◆ Required work:
Express every line of the records below as a JSON list of strings, one string per line, with blank lines omitted. Leave the pictures out of the answer.

---

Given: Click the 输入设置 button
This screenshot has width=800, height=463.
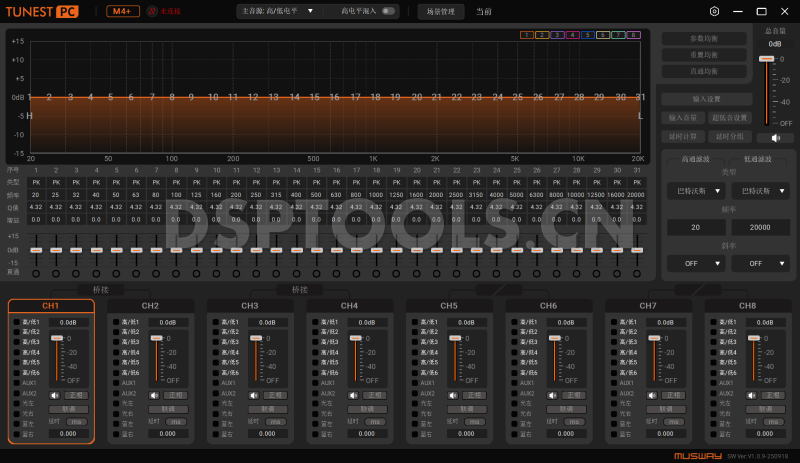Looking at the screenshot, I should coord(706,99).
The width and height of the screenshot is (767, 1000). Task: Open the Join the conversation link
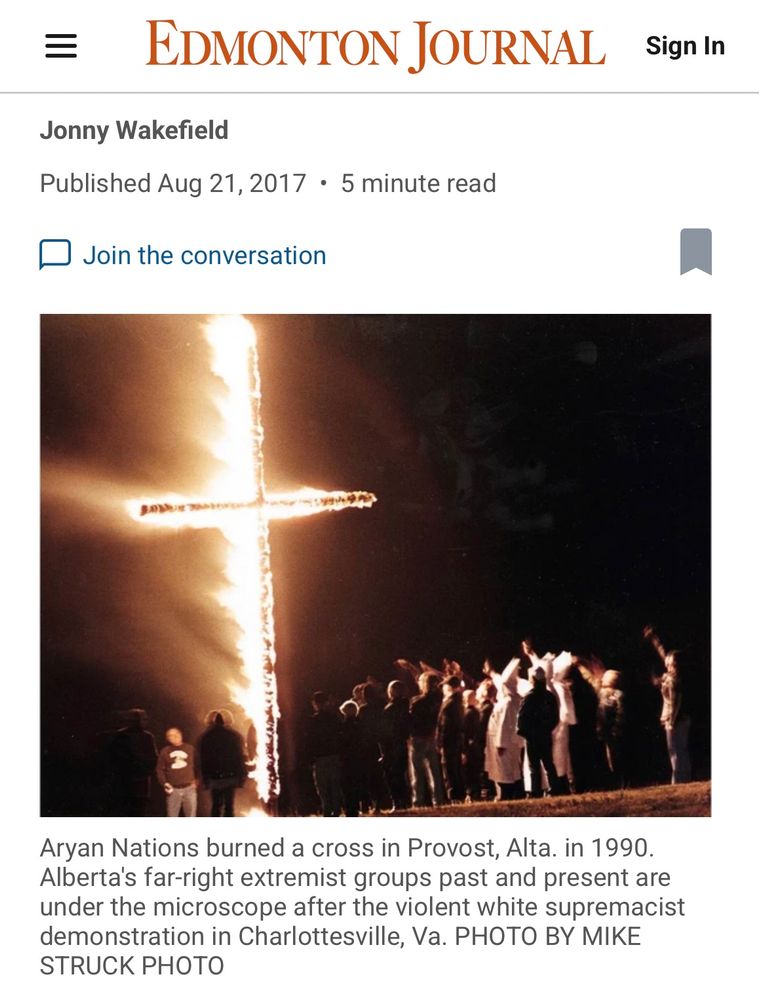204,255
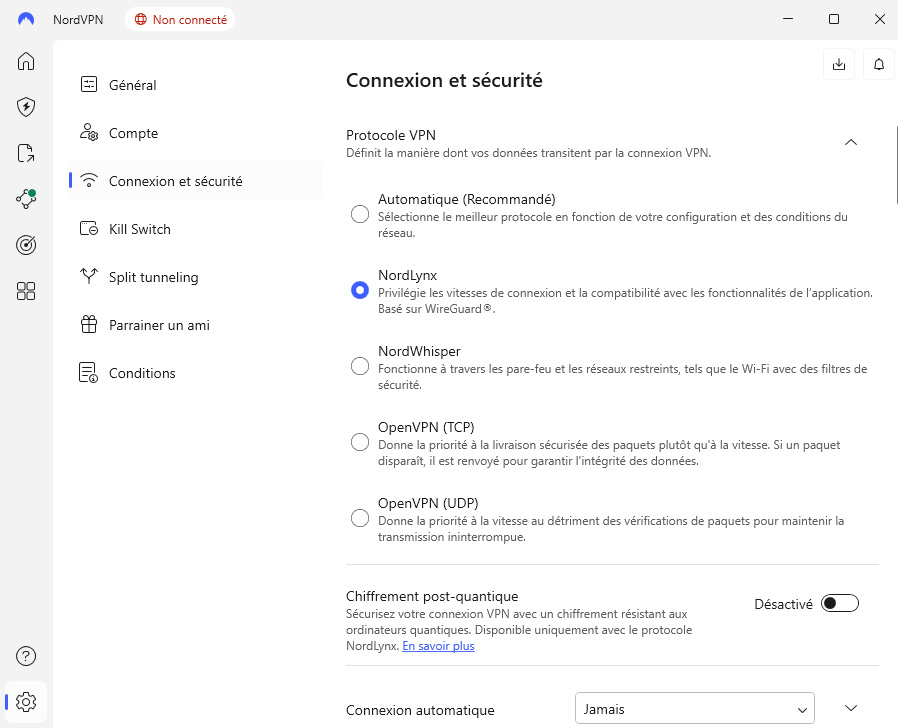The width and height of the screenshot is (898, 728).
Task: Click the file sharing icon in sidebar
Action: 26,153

---

◆ Problem solution:
[
  "Given: Click the 输入设置 button",
  "This screenshot has width=800, height=463.",
  "Looking at the screenshot, I should coord(706,99).",
  "The width and height of the screenshot is (767, 1000). Task: Open the Join the conversation link",
  "204,255",
  "The width and height of the screenshot is (898, 728).",
  "Task: Click the file sharing icon in sidebar",
  "Action: 26,153"
]